:: Task data ::
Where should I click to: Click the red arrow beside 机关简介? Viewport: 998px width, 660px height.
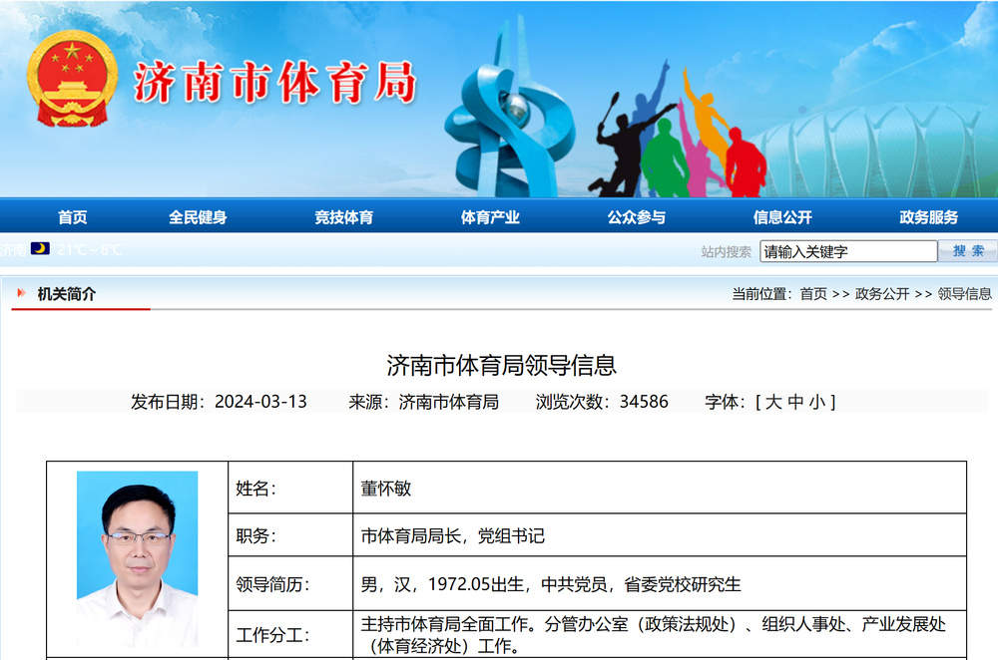[22, 292]
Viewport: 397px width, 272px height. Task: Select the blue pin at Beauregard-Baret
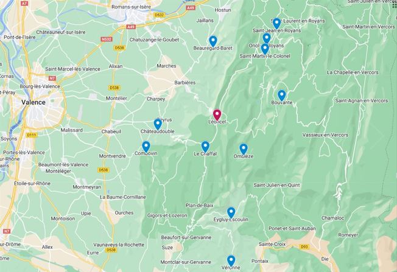(x=213, y=41)
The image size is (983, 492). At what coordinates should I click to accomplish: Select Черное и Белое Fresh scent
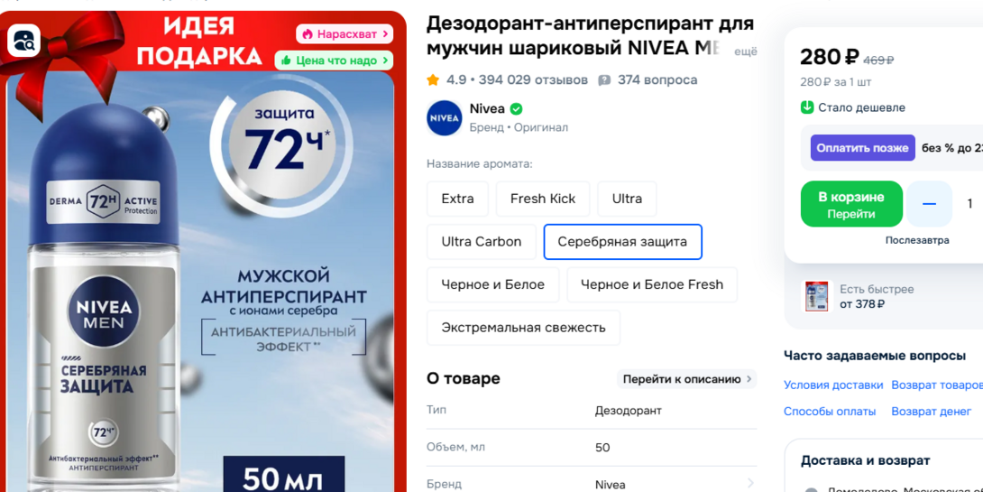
:::
> [Instructions to follow] Reproduce the text of each of the records above verbatim, line by line, omitting the pictures.

> [Written solution]
Where should I click to: Click the red arrow beside 机关简介? Viewport: 998px width, 660px height.
[22, 292]
Viewport: 397px width, 272px height. Task: Select the blue pin at Beauregard-Baret
(x=213, y=41)
The image size is (983, 492). At what coordinates should I click to accomplish: Select Черное и Белое Fresh scent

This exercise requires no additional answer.